Para vivir en comunidad, los grupos sociales requieren construir algún ritual, un código, o mínimas reglas de comportamiento, que les posibilite solucionar sus conflictos.
Para vivir en comunidad, los grupos sociales requieren construir algún ritual, un código, o mínimas reglas de comportamiento, que les posibilite solucionar sus conflictos.
Muchos estarán en desacuerdo con ciertas pautas, pero al final valores como el respeto, el sentido de comunidad y la legalidad nos lleva a adaptarnos y a restringir racionalmente nuestros impulsos más primarios y a acatar las pautas que la razón nos ordena.
¿Pero que sucede en el Perú para que esta lógica no funcione?
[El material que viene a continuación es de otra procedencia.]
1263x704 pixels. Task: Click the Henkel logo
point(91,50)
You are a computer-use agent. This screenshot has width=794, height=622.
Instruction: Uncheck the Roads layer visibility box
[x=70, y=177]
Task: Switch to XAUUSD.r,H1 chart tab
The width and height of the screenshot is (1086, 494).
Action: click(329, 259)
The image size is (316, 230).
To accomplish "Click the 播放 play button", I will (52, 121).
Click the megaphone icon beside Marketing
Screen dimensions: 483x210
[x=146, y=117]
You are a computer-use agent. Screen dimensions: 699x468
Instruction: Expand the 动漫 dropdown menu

Conocemos la ley, sabemos que puede traernos consecuencias su incumplimiento, pero al momento de tomar una decisión nos llevamos por nuestros impulsos o dejamos que nuestros estímulos tomen el timón de la decisión. Cuando nos describimos como peruanos solemos autodescribirnos somos sociables y respetuosos. Sin embargo, también debemos de tener una parte egoísta y envidiosa. Es posible que ello nos genere una alta dosis de informalidad y de egocentrismo, pues sólo respetamos las normas en la medida que estas nos favorezcan. ¿Qué ha pasado durante esta cuarentena? Mas allá de varios cientos de personas incumpliendo las normas, hemos visto al propio Estado, destruyendo principios jurídicos para ejercer su voluntad de adecuar las normas al estado de emergencia.
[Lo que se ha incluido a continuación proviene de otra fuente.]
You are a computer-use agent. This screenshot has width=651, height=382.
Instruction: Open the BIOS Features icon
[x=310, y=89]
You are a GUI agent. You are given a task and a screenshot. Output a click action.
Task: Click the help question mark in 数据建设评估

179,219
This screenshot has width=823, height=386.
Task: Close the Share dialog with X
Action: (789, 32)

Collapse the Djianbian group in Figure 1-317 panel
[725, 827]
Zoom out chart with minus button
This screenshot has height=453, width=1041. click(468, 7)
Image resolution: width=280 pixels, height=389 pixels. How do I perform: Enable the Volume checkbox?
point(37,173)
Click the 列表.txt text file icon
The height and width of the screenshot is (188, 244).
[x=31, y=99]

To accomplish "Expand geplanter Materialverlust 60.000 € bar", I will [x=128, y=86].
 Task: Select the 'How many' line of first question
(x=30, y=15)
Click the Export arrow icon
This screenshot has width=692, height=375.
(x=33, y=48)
Queda claro que no se puede pensar que la convivencia de un grupo social está cerrada y que no caben cambios. Con frecuencia surgirán conflictos entre los individuos de un grupo o se irán generando subgrupos que comparten, a su vez, valores e ideales diferentes a los de otros colectivos. Sin embargo, cuando este desencuentro se da en instituciones del Estado, la situación puede volverse caótica y la función de encauzar conductas se pierde.
Me refiero esencialmente a la forma en que se han estructurado las pautas laborales. Con una visión mínima de mediano plazo, se podría haber previsto un escenario de cuarentena que no iba a durar sólo los 15 últimos días de marzo. Resultaba lógico pensar, desde un inicio, en un escenario mínimo de 45 días. Pensando así, se hubiera podido repartir la obligación de asumir el costo de la suspensión por tercios, empezando por el empleador como se hizo con la licencia compensable, luego el Estado mediante programas de subsidios o Reactiva Perú, y al final por el trabajador, para luego dar nuevamente la vuelta. Si no se podía decir al inicio no importa, pero así se construía.
En cualquier caso, no se hizo. Pero el no haberlo hecho, no significa que deba legitimarse el decir que no cabe otorgar vacaciones durante marzo o en la primera quincena de abril, o el impedir acuerdos de reducción de jornadas o salarios, para luego exigir lo que se había prohibido previo a un proceso de suspensión perfecta; o, señalar públicamente que no se permitirá la suspensión perfecta si la empresa se acogía al subsidio estatal o a alguno de los programas de reactivación cuando no existía norma que lo impedía, para luego emitir una disposición con la que se pretende aplicar retroactivamente criterios esbozados mediante declaraciones.
Mientras desde el mismo Estado existan elementos que generen inseguridad jurídica en los administrados, poco se le puede exigir a la ciudadanía el respeto las leyes y dejar de lado la informalidad. Al final somos una sociedad que se nutre de manera circular de elementos que le generan unidad y contradicción. Nadie cree posible la existencia de un mundo utópico donde las leyes se respeten siempre, ni en uno en el que sólo exista un responsable, pero si, le exigimos a los padres educar y formar en valores a sus hijos, lo mismo esperamos del Estado en la relación que mantiene con los ciudadanos.